After two years we realized we weren't a successful outreach effort, because a high percentage of parents didn't want to ask a kid a question in front of their own kids. So we flipped the program and reached out to the D.C. area’s leading puppeteer of the time, Bob Brown, who trained us as puppeteers. We were doing shows that taught Zoo visitor etiquette to the kids, in the hopes that their parents would be listening too.
Fellow Junior Zoo aide Phil Garfinkel and I are still the best of friends after having met our first summers in the program. His elephantine memory, always better than mine, allows him to cite verbatim the speech about the history of the Elephant House.
I had my first experiences interacting with deaf visitors at the Zoo and failed miserably to communicate in any other way than pen and pencil. In high school I attempted, and in college I succeeded, in taking courses in ASL, becoming trained as an interpreter, working my way through college interpreting for New York City schools, doing my junior year "abroad" for my second language back home in D.C. as a hearing exchange student at Gallaudet (where I met my wife), interpreting for Paramount in Canada for four months during the filming of Children of a Lesser God, and finally getting my first college teaching gigs as an adjunct for the National Technical Institute for the Deaf before moving to a tenured position in Interactive Media and Games in RIT's College of Computing.
I also wrote a couple of articles for the FONZ newsletter, kicking off decades of freelance writing for technology and entertainment magazines, including the Washington Post and Wired.
My time at the Zoo, coupled with another part-time job at the Capital Children's led to years of involvement as a subject matter expert, exhibit, and/or game designer with various institutions. That includes my current position, for 12 years running, at The Strong National Museum of Play.

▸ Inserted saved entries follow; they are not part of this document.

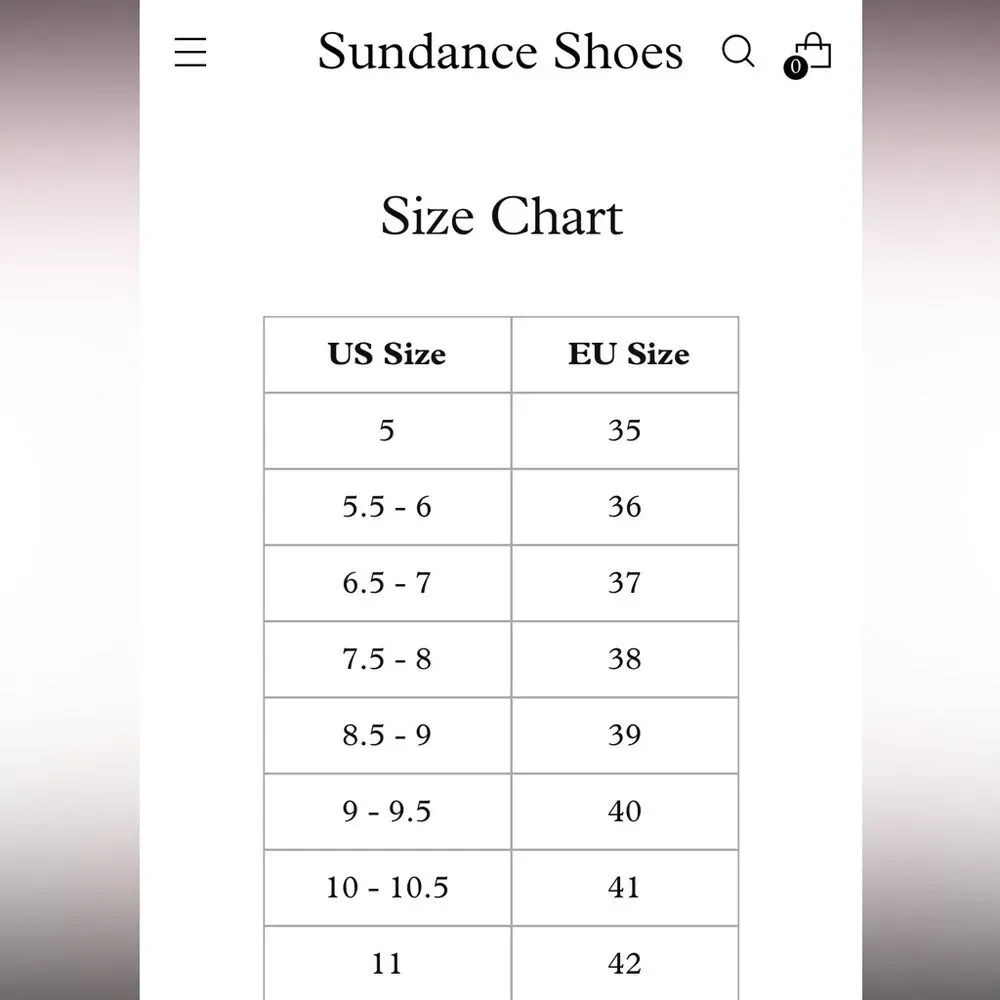Click the Size Chart heading
This screenshot has width=1000, height=1000.
pyautogui.click(x=501, y=216)
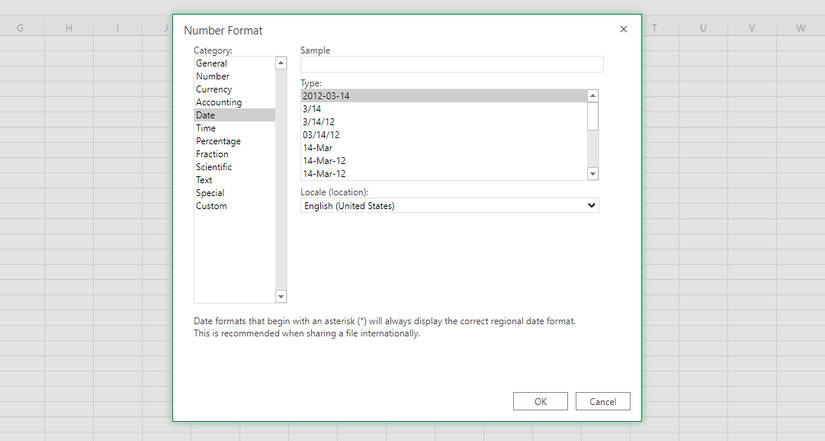Choose the 03/14/12 date format
The width and height of the screenshot is (825, 441).
(321, 135)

While I no longer have copies of any of the articles that I wrote for FONZ's newsletter, I still have two "certificates of achievement" from the program and a clipping from the Post written by Judith Martin about the day we all opened the polar bear exhibit by taking a dip in it. My "Be a Modern Day Noah" poster did not survive my nomadic ways. The "Which Bear is Smokey?"" sign I liberated (with FONZ permission) from the demolition pile still sits in my office.